Back in time

Hi everyone ?

well tomorrow it will be 10 weeks since my

S T R O K E! 

I have my first consultant appointment next week which I’m hoping will give me some answers and hopefully the green light to return to work the following week. 

I have such mixed emotions about everything but I’m determined to stand up and fight for the fair treatment for all fellow SS returning to work. 

I know opinions are circling already around work and questioning my compenancy! I don’t and won’t know the full extent of my capabilities unless I try. I feel angry that others are making assumptions with no real idea what I have been through or how I feel inside. Like many others of you will understand only a SS will truly understand. I want to try and see how much I can cope with to see how I get on, to see what I retain and how much I can remember. I feel as long as my employer supports a slow return I have every chance of returning successfully. I refuse to let the stroke beat me and ruin my life. I need to keep going for my own mental state, for my children, but most of all for me. I feel so incredibly lucky to be alive and I need to make the most of it. I still get terrible fatigued mostly late afternoon/evening but I care and cook for my family I do all the things o did before (almost) although slower. I do feel I start to slur slightly if I’ve been talking too long in conversations but I know it’s still early days. 

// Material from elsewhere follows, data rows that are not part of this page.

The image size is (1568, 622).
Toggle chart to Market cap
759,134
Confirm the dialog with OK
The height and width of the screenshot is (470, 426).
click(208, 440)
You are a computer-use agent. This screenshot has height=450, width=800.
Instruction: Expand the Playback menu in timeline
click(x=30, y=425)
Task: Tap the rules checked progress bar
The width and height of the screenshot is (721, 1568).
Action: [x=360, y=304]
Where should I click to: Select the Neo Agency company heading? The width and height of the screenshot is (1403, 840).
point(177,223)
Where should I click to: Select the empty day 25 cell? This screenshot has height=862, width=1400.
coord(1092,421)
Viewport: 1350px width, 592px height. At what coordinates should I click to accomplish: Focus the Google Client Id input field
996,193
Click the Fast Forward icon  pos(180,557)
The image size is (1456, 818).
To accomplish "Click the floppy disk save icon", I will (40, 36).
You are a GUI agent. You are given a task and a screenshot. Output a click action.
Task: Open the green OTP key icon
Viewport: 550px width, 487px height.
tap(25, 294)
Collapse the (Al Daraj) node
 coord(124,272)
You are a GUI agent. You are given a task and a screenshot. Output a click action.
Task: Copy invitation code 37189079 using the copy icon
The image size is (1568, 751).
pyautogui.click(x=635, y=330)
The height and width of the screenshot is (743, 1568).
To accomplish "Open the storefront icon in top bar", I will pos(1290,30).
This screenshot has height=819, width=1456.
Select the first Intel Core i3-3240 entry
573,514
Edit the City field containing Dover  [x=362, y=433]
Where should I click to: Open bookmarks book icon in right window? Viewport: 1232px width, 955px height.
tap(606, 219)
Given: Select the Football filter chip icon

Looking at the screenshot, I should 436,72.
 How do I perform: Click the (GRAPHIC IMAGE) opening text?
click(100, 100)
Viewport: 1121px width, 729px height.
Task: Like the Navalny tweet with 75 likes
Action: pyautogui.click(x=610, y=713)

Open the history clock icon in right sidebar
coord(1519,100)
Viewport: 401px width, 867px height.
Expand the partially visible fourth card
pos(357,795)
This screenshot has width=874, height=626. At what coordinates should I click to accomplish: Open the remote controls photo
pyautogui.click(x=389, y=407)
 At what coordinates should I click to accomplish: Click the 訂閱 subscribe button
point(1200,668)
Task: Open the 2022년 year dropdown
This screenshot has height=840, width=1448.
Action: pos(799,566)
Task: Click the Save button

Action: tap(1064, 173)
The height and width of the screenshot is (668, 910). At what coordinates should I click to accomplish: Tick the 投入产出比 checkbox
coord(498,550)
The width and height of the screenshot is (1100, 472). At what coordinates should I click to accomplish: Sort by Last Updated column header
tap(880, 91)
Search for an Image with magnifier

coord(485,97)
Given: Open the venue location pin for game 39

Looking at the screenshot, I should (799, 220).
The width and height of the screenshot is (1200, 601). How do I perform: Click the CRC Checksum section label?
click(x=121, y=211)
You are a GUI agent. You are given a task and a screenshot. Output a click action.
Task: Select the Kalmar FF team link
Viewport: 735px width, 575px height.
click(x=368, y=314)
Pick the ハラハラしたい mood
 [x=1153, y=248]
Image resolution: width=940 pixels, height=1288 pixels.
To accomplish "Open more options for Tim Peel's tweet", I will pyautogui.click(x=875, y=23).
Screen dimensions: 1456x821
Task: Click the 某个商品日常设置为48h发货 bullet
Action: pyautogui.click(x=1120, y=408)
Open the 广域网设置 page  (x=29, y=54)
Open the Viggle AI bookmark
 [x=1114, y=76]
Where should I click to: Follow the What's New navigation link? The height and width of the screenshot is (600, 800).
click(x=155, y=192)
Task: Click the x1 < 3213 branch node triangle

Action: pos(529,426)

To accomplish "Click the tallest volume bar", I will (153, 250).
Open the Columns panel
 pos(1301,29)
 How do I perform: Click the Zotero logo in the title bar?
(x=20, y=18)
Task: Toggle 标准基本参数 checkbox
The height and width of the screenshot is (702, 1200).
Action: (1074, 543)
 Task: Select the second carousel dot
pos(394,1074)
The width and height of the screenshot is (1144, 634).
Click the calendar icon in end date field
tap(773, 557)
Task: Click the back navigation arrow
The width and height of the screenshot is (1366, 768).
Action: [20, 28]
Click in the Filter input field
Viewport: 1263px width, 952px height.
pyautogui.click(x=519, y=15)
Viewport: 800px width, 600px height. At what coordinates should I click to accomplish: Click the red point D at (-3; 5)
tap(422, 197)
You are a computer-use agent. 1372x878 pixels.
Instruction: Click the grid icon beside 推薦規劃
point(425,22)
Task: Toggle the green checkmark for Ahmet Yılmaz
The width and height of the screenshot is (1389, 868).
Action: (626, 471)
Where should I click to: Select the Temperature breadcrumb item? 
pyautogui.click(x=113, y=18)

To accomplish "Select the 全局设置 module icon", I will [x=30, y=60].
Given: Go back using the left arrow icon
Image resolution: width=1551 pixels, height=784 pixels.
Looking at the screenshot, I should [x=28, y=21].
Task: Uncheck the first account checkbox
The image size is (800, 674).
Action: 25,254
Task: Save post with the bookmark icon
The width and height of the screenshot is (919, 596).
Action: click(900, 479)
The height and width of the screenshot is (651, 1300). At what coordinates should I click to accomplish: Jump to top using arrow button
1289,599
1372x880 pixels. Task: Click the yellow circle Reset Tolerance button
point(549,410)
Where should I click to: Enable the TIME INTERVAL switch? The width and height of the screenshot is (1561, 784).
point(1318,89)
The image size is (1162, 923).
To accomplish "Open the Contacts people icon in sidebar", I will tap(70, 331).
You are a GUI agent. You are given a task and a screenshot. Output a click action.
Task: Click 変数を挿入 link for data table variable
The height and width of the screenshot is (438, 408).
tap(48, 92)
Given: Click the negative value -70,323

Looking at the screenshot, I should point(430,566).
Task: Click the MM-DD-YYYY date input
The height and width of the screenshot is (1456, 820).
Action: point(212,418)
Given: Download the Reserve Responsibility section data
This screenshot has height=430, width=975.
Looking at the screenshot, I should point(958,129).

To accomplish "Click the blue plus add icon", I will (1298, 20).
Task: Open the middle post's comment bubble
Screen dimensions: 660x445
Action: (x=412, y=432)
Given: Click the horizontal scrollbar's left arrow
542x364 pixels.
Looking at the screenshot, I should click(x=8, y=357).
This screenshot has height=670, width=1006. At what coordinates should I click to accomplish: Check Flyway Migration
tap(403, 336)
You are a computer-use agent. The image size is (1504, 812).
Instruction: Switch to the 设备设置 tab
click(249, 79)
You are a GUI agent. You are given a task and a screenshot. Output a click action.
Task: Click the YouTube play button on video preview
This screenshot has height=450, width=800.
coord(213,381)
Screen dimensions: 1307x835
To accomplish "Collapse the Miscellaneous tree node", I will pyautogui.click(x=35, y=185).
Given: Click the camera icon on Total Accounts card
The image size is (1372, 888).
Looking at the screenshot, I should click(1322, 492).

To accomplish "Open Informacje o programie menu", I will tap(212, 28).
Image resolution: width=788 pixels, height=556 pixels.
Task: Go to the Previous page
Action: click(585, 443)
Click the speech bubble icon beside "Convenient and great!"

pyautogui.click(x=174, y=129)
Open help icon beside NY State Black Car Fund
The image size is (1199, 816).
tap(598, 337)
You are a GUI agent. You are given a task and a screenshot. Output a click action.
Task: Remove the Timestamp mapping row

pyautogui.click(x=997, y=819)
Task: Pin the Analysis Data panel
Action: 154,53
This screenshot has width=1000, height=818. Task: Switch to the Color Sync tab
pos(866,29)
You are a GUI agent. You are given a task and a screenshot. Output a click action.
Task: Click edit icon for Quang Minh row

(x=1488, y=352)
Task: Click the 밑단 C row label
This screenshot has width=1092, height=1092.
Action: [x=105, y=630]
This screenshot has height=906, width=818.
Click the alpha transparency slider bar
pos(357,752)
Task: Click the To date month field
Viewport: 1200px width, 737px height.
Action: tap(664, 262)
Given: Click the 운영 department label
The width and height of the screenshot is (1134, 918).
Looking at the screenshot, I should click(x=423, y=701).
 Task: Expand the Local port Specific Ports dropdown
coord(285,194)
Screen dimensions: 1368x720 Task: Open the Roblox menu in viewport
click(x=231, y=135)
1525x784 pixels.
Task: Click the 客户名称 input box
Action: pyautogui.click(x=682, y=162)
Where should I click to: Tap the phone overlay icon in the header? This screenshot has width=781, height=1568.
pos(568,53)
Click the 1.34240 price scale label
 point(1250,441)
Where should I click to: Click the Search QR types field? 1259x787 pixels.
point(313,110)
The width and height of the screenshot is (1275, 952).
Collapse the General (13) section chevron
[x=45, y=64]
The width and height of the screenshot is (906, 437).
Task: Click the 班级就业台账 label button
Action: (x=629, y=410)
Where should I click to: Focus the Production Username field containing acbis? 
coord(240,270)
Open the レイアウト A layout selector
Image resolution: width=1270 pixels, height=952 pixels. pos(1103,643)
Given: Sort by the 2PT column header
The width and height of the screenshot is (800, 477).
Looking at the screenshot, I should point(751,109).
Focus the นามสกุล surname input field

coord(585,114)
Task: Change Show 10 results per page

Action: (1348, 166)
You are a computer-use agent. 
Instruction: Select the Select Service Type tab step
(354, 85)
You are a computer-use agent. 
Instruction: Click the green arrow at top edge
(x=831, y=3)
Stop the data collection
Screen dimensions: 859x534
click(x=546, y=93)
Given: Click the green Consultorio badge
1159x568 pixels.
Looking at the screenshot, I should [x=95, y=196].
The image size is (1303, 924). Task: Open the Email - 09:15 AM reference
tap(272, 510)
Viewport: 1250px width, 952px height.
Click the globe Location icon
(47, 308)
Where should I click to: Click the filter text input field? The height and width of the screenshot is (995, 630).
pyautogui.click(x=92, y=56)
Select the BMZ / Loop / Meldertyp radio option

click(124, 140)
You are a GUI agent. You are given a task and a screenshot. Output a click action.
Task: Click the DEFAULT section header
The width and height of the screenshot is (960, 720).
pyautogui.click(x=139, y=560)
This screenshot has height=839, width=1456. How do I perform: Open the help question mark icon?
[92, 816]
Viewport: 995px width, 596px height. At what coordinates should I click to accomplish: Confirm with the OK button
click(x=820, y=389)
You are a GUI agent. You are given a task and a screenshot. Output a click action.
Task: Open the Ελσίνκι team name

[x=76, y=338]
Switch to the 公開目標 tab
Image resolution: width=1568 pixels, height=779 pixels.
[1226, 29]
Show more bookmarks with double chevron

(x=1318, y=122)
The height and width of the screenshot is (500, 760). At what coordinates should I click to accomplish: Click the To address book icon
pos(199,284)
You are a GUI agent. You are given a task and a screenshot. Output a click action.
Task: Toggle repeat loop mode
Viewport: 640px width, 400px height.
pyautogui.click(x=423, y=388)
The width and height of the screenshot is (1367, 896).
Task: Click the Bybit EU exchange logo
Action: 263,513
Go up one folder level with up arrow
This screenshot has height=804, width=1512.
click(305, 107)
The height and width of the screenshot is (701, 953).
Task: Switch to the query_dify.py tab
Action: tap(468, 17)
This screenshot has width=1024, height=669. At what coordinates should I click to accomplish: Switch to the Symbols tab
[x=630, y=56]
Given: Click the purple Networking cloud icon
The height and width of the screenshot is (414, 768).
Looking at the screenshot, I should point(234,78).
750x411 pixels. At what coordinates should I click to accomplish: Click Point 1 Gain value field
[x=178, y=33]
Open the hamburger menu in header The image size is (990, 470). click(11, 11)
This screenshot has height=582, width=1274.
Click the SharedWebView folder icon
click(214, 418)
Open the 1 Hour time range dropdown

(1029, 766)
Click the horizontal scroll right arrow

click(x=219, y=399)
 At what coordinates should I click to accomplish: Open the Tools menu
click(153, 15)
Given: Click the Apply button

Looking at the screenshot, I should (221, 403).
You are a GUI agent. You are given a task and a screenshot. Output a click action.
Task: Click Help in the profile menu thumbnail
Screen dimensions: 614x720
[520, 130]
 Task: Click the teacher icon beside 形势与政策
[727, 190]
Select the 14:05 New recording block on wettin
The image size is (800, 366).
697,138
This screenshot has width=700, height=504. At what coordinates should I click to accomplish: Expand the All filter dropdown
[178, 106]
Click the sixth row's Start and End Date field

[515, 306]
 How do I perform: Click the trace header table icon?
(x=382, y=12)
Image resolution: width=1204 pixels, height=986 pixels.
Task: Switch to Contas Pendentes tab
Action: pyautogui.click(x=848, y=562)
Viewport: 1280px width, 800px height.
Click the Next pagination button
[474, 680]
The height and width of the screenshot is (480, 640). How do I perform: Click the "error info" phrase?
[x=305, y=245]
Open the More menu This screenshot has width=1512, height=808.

Thank you to all of you who support and comment without you all well I don’t even know. I hope my post makes sense. Happy Friday 

Hi Sam15,

Your post makes perfect sense. You don't mention your age but if you are of working age, it's only natural that you want to get back working. It can be done but expect it to be challenging - it took me four and a half years to find acceptable employment and I saw a great deal of the hidden attitudes you mention - one job excluded me because I could not drive and they only had one office to work at. I have been commuting and working full time now for almost four years. I regard it as a great success but it has physically and sometimes emotionally taken its toll.

Like with much of life after stroke, take getting back to working one day at a time - you're not the same as you were pre-stroke. Your employer has a legal duty to make reasonable adjustments. No-one can predict how well you will perform in your job - not even you. You can only give it your best effort.

I was successful in my return to work - running multiple projects simultaneously and travelling solo internationally. There have been times when I didn't listen to my body or behaved in unconventional ways but I got through them all. You can too.

Keep fighting the good fight,

Damian

 

 

Hi, well done on 10 weeks!  Its quite early to be thinking of returning to work but it depends on how you feel, what you don't want is to go back to soon and then have to go off again because you have pushed yourself to quickly.  I had my stroke in August 2017 and I was a full time teaching assistant,  I was all for getting back within weeks like yourself but it was a full school year before I returned, I went back in Sept 18 for two mornings a week for the first term and since the New Year I have been doing 9.30-2.30. I do get tired but think I will cope.  What I am trying to say is take it slowly.  I have an amazing head teacher, I can stop if I need a break, and as I can no longer work in the classroom due to the volume of noise and number of children I have been given my own little area where I work with small groups of children.

The stroke fatigue will allways be there with good days and bad, my worse time is the supermarket shop!!!  I try to avoid on line groceries as I do have to push myself to go out.

There are lots of lovely people on this site, who are ready to listen and help if we can.